Los malos nunca somos nosotros, siempre son los demás
Las principales cadenas de radio, en ese afán de copiarse las unas a las otras que les domina, han preguntado a sus audiencias si son racistas y todos, como era de esperar, han dicho que no. Ya tengo más años vividos que por vivir y los míos han transcurrido entre personas de todos los niveles sociales, económicos, culturales… Nunca le he oído decir a nadie “soy machista”, “soy un mal educado”, “soy un sinvergüenza”, “soy un canalla”, “soy racista…” Los malos nunca somos nosotros, siempre son los demás. Pero sí he visto y sigo viendo personas que niegan los buenos días a vecinos que venden un piso a gitanos, familias que ni alquilan ni compran un piso en edificios o zonas donde haya vecinos inmigrantes por buenos y baratos que sean, padres que cambian a sus hijos a colegios privados porque en los públicos hay alumnos negros, moros o gitanos, que les prohíben jugar en los parques con niños marroquíes, que los apartan de los que sí juegan con ellos y miran a sus padres como si fueran maltratadores… y para qué seguir. Pero no todos los extranjeros son víctimas del racismo. La estupidez que sufrimos nos hace practicar dos clases de racismo: el xenófobo y el económico.
El racismo xenófobo
El racismo xenófobo es el que sufren los hombres, mujeres y niños que vienen huyendo de las miserias de sus países sin más pretensiones que la de vivir como nos gusta vivir a nosotros.
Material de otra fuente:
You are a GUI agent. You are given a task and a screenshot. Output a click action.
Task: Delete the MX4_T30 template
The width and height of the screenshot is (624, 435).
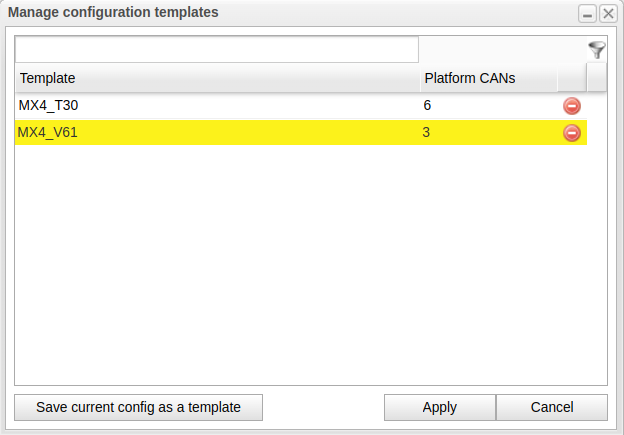572,105
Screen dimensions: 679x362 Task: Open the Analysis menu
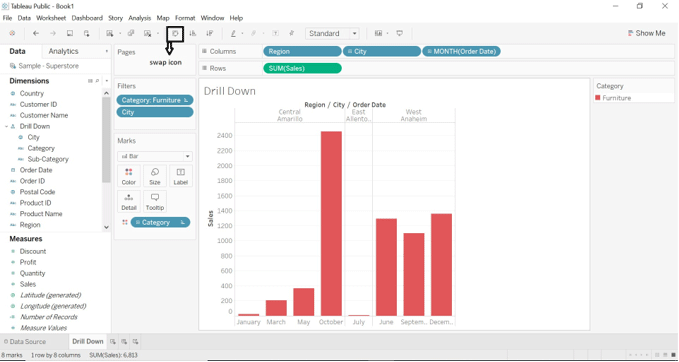pyautogui.click(x=139, y=18)
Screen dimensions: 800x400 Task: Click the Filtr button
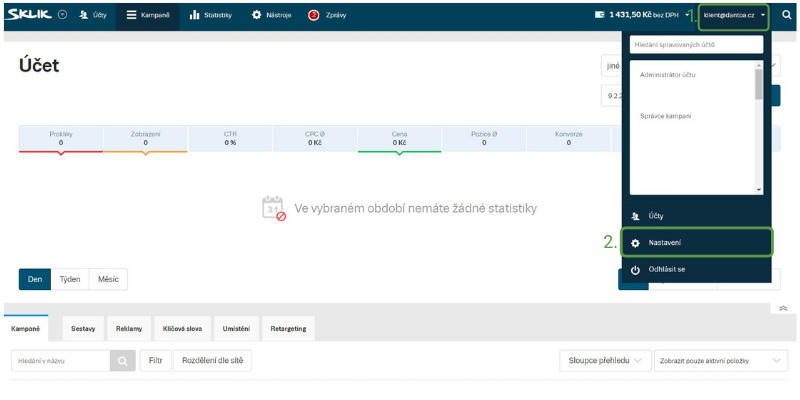pos(154,361)
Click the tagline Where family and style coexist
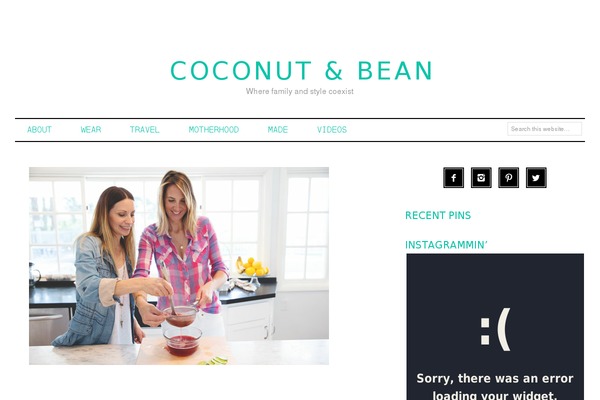This screenshot has height=400, width=600. [300, 91]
Trabajan en los trabajos que nosotros ya no queremos hacer porque tenemos hechos cursos rápidos de todos los oficios habidos y por haber y nos resulta menos humillante vivir de ayudas sociales que trabajar en lo que trabajan ellos, o porque si trabajamos nos darían de alta, y además de quitarnos el paro, tendríamos que pagarle a Hacienda. Ellos, sin hacer huelgas para exigir los salarios y los horarios que exigimos nosotros, cuidan a nuestros mayores, cuidan a nuestros hijos, trabajan nuestros campos, limpian nuestras casas… cotizan, en definitiva, y no nos cohibimos de acusar al Gobierno de tratarlos mejor que a los españoles. Hasta ahí llega la hipocresía.
El racismo económico
El racismo económico es más bien un privilegio. Lo disfrutan los alemanes, noruegos o rusos que, bien en hoteles o en apartamentos de propiedad, vienen a pasar temporadas a las costas de Tenerife, Alicante o Mallorca. Y las cosas no empezaron a cambiar hasta que nuestro nivel económico no empezó a subir en general, pero años hubo en los que en no pocas discotecas, hoteles y restaurantes eran mejor recibidos que nosotros incluso. A Marbella llegan árabes que disponen de lujosos yates, que se pasean en coches de alta gama, que compran en tiendas muy caras… y nadie se cuestiona si el origen de sus inmensas fortunas es lícito o no lo es. De esto se desprende que la única vacuna contra el racismo es el dinero.
Ni mejores, ni peores
Al término de estas reflexiones solamente queda reseñar que tan absurdo es decir que los españoles somos racistas como decir que no lo somos. Los seres humanos podemos tener distinto color de piel, hablar idiomas diferentes, tener distintas costumbres… pero los sentimientos, buenos y malos, nos igualan a todos. En Estados Unidos, por ejemplo, si un negro se cruza un semáforo en rojo, puede que acabe abatido a tiros por la Policía, pero si lo hace un blanco, un ejecutivo o un ciudadano con buena pinta, puede que hasta le dejen llevar un arma para que pueda defenderse de los policías. Total que como estas conductas no dependen de las nacionalidades, puede decirse que ni somos los mejores, ni somos los peores, pero racistas, a juzgar por lo sucedido hace unos días en el campo de fútbol de Valencia y por lo que con tanta frecuencia vemos a nuestro alrededor, deberíamos callar cuando nos pregunten o responder, sencillamente, que sí lo somos. Pero para eso hay que aprender a ver los propios defectos como vemos los ajenos.